The inflows into the new Bitcoin ETFs have also been putting upward pressure on the price of Bitcoin, as the ETF providers have to buy Bitcoin from the market to back their shares.

Source: CryptoQuant

Yesterday, the price of Bitcoin rose before the US trading session and then moved mostly sideways, hovering around the $52,000 mark.

Some analysts believe that this is due to traders trying to frontrun the buying pressure during the Wall Street session, with ETFs continuing to suck BTC out of the market at the pace of an industrial vacuum cleaner.

After the $50,000 breakout, which occurred on Monday, many are wondering how much more Bitcoin can push without a break. At $53,000, there is a huge gamma exposure (GEX), which could act as first resistance, according to Deribit Insights.

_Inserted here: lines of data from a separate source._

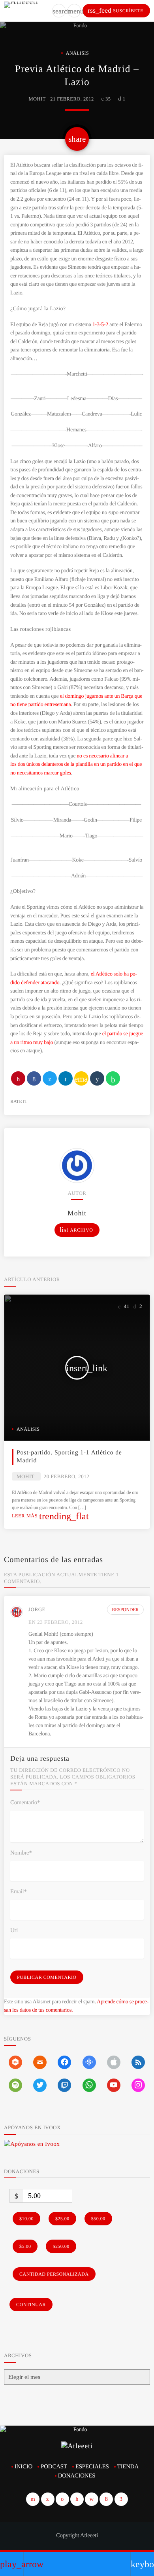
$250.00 (61, 2246)
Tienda (128, 2467)
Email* (18, 1892)
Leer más (50, 1516)
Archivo (76, 1230)
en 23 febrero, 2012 (55, 1622)
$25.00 (62, 2218)
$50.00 (98, 2218)
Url (14, 1930)
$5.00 (25, 2246)
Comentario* (25, 1803)
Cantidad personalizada (54, 2274)
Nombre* (21, 1853)
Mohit (37, 99)
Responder (125, 1609)
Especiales (92, 2467)
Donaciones (77, 2476)
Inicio (23, 2467)
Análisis (77, 53)
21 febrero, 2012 (72, 99)
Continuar (31, 2304)
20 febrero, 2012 (67, 1476)
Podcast (54, 2467)
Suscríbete (115, 10)
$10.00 (26, 2218)
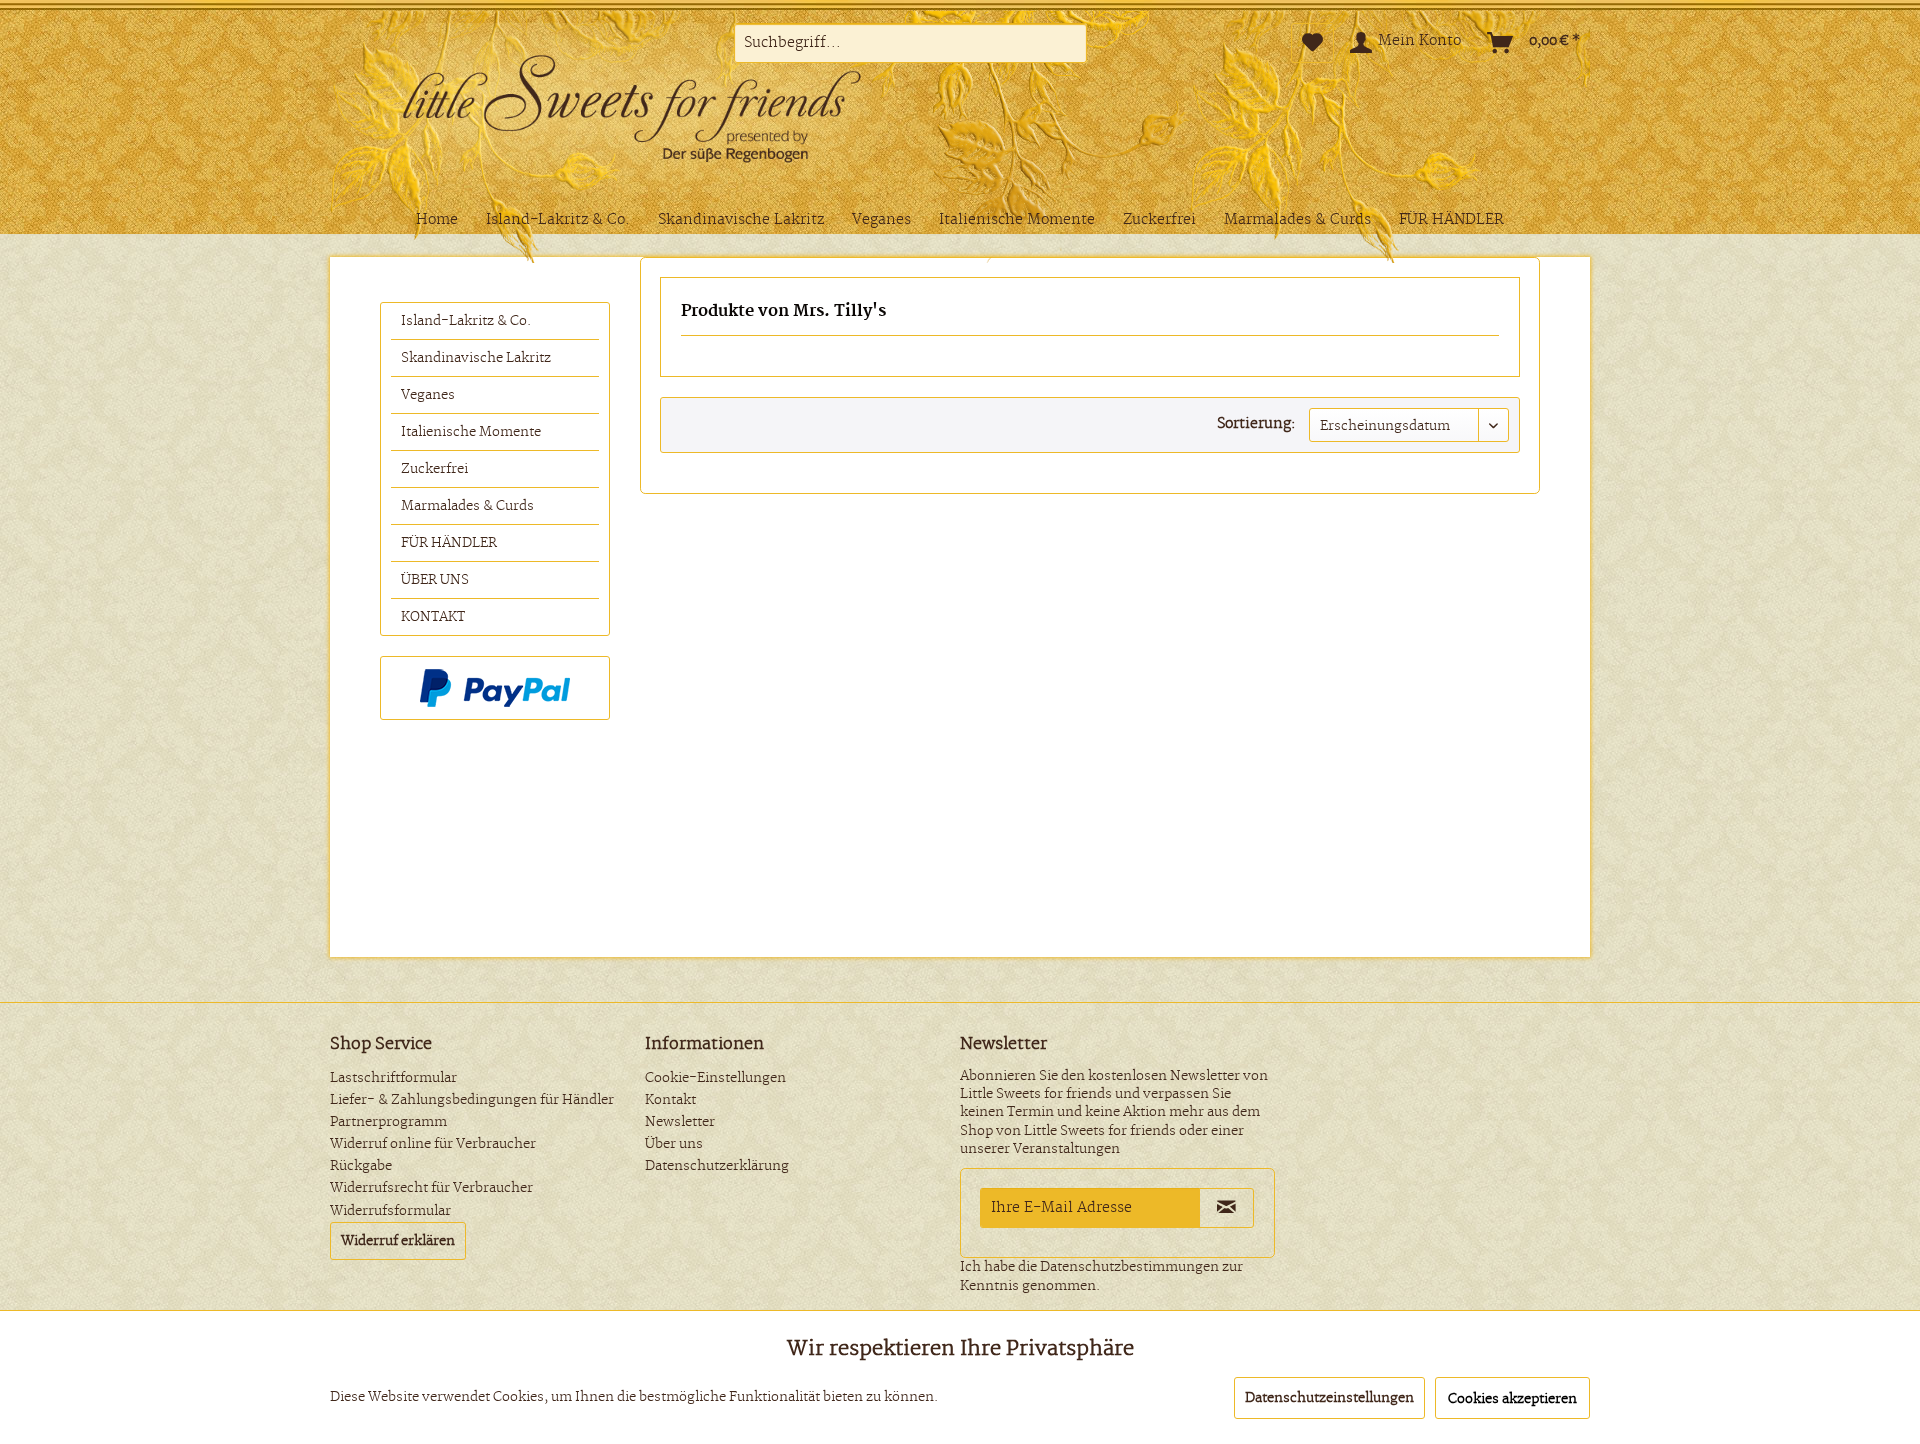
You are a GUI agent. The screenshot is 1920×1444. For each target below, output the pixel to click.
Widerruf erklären (398, 1241)
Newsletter (680, 1122)
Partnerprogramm (388, 1122)
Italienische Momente (471, 432)
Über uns (674, 1144)
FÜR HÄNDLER (449, 543)
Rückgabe (361, 1166)
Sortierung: (1256, 424)
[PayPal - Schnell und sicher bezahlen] (495, 688)
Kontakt (670, 1100)
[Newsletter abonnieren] (1226, 1208)
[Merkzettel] (1312, 43)
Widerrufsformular (390, 1211)
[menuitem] (910, 43)
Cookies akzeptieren (1512, 1399)
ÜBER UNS (435, 580)
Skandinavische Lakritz (476, 358)
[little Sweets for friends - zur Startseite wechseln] (665, 113)
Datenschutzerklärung (717, 1166)
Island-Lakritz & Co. (466, 321)
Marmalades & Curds (467, 506)
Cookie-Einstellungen (715, 1078)
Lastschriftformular (393, 1078)
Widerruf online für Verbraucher (433, 1144)
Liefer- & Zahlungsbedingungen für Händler (472, 1100)
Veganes (428, 395)
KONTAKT (433, 617)
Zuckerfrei (434, 469)
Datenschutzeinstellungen (1329, 1398)
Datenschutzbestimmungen (1129, 1267)
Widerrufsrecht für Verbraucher (431, 1188)
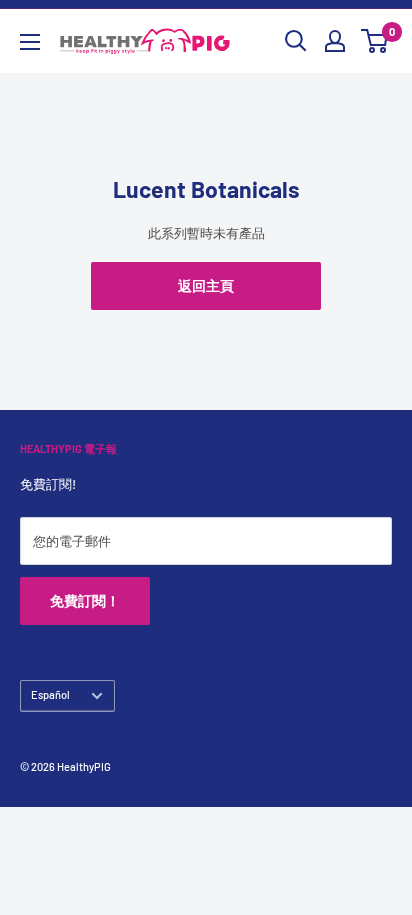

But it is unlikely that Bitcoin will drop significantly if we continue to go at the pace of 300 – 500 million dollars in net inflows per day, especially considering those BTC are removed from the market for a long time.

All this is just around the corner from the halving, which is expected to occur in May 2024. The halving is an event that reduces the supply of new Bitcoins by half every four years, creating a scarcity effect that could boost the price.

The only source of concern is the aggregated open interest, which measures the total value of outstanding futures and options contracts, at levels last seen in spring 2022, during the last crypto market rally before the bear market.

From these levels, any moment is a good time to trigger the classic deleveraging dynamics based on sudden flushes, which could cause sharp price drops and liquidations.

However, some experts argue that the current market conditions are different from 2022, as the market is more mature, diverse, and resilient, and the institutional adoption of Bitcoin is stronger than ever.